▸ Records shown:
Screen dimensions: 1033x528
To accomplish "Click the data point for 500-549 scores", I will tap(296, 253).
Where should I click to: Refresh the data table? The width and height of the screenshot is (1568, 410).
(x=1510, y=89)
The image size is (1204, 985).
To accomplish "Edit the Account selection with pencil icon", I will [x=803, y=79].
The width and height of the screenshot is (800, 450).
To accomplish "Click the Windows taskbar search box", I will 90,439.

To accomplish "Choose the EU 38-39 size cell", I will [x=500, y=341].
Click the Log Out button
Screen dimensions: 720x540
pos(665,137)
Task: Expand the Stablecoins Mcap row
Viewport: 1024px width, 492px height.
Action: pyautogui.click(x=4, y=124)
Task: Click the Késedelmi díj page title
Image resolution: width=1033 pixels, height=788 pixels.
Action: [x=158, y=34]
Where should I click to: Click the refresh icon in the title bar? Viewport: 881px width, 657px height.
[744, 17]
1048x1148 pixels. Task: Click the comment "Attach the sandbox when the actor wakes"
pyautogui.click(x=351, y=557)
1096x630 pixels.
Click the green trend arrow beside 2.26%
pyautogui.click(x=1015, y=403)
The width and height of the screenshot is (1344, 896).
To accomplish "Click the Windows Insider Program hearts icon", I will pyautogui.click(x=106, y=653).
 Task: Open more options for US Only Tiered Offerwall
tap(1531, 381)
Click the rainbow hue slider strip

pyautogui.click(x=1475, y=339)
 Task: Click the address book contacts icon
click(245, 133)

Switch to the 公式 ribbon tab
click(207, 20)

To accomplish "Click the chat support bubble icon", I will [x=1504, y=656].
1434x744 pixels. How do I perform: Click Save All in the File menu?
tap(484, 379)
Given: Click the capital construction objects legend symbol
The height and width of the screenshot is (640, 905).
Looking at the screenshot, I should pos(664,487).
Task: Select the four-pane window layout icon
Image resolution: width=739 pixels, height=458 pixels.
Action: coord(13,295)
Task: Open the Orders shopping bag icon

▸ Directions for this task:
Look through the entries above and quote exactly the lines from the line with "The width and height of the screenshot is (800, 450)." to the line with "The width and height of the screenshot is (1344, 896).", counting both of those lines.

▸ Solution to this exercise:
The width and height of the screenshot is (800, 450).
To accomplish "Click the Windows taskbar search box", I will 90,439.

To accomplish "Choose the EU 38-39 size cell", I will [x=500, y=341].
Click the Log Out button
Screen dimensions: 720x540
pos(665,137)
Task: Expand the Stablecoins Mcap row
Viewport: 1024px width, 492px height.
Action: pyautogui.click(x=4, y=124)
Task: Click the Késedelmi díj page title
Image resolution: width=1033 pixels, height=788 pixels.
Action: [x=158, y=34]
Where should I click to: Click the refresh icon in the title bar? Viewport: 881px width, 657px height.
[744, 17]
1048x1148 pixels. Task: Click the comment "Attach the sandbox when the actor wakes"
pyautogui.click(x=351, y=557)
1096x630 pixels.
Click the green trend arrow beside 2.26%
pyautogui.click(x=1015, y=403)
The width and height of the screenshot is (1344, 896).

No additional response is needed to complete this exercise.